The Court will hold a settlement conference after the discovery cutoff date. Settlement conference may be combined with the final pretrial conference. Pursuant to the provisions of LR 16.2, the Court requires that the Joint Pretrial Order be filed one week prior to the final pretrial conference. Witnesses may be added to the final pretrial order only by motion. The Court uses a date certain. The final pretrial conference is typically held two weeks prior to trial. Adjournments of trial dates are rarely granted. Date conflicts must be resolved at the final pretrial conference. Attorneys who have a conflict with another trial must notify the Court in writing as soon as possible. In cases of conflict, the Court will require another member of the attorney's firm to conduct the trial. Judge Cook routinely becomes involved in settlement negotiations in jury cases. He may refer non-jury matters to another Judge, a Magistrate Judge, or an independent Mediator for settlement conference.
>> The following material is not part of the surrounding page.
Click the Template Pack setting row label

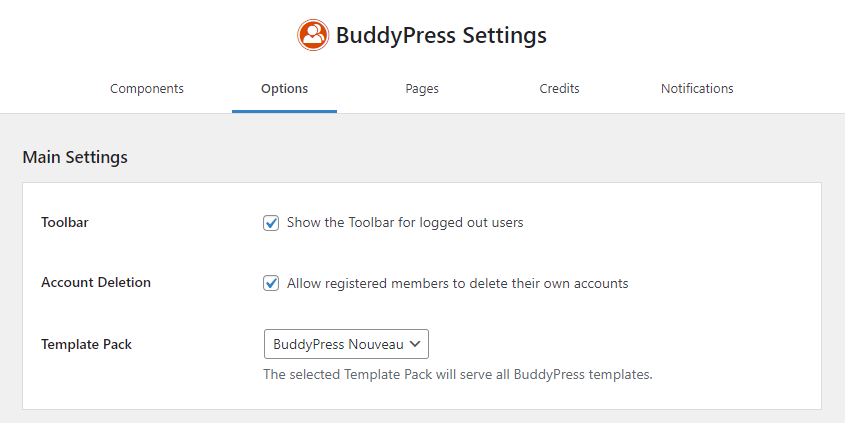[x=86, y=344]
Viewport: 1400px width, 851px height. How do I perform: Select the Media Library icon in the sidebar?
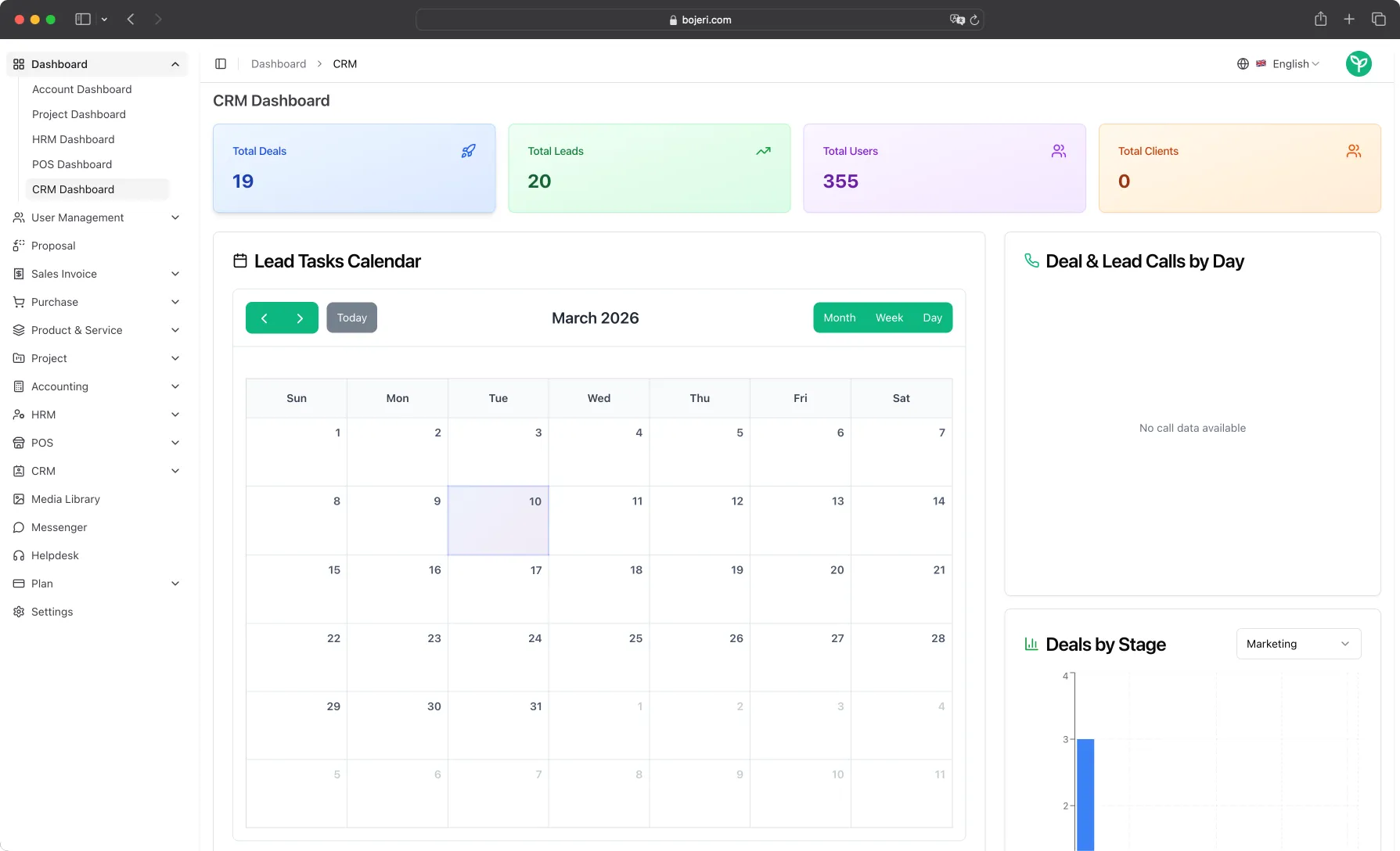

He may also become involved in the settlement of non-jury cases, but on a limited basis. Prior to the final pretrial conference, he is amenable to scheduling a settlement conference if the request is made early. On the date of the trial, Judge Cook will not delay commencement of trial for purpose of a settlement conference. He requires that exhibits be exchanged seven days prior to trial and that they be marked with numbers for plaintiff(s) and letters for defendant(s). Counsel retains custody of exhibits during trial and pending appeal. Trial briefs must be exchanged seven days prior to trial. There is no special form for motions in limine. Motions in limine must be filed two weeks before trial. Motions in limine are generally heard on the morning of trial.

a. Non-Jury Trial

In non-jury trials, proposed findings of fact and conclusions of law must be filed on the first day of trial. Generally, Judge Cook makes his findings of fact in writing and not from the bench.

b. Jury Trial

Judge Cook generally uses two alternate jurors. Alternate jurors are informed of their status prior to the conclusion of trial. Trial counsel are not permitted to conduct voir dire. Requests for specific voir dire must be submitted in writing seven days prior to trial. In civil cases the Court allows three peremptory challenges for the six person panel and one for alternates. In criminal trials, the Court permits ten peremptory challenges for the defendant and six for the Government. The Court will handle challenges in such a manner that the jurors will not know which party has excused them. Jury instructions must be filed seven days prior to trial.

c. Miscellaneous

The Court does not allow out of state counsel, not admitted in the Eastern District, to practice upon a special motion unless counsel complies with E.D. Mich. LR 83.20 . The Court generally holds trial on a daily basis between the hours of 8:30 a.m. and 1:00 p.m. The Court will allow multiple counsel for one party. The Court imposes a time limitation of one hour each for opening statements and closing arguments. There are no time limitations imposed on direct or cross-examination. The Court requires counsel to request permission to approach a witness or the bench. A jury is charged after final arguments and counsel of record does not have a choice of having the jury charged before final arguments. Each juror is given a copy of instructions to take in the jury room during deliberation. Jurors are allowed to take notes during trial. If requested by counsel of record, the Court would not allow jurors to take notes in a simple case, but is amenable otherwise.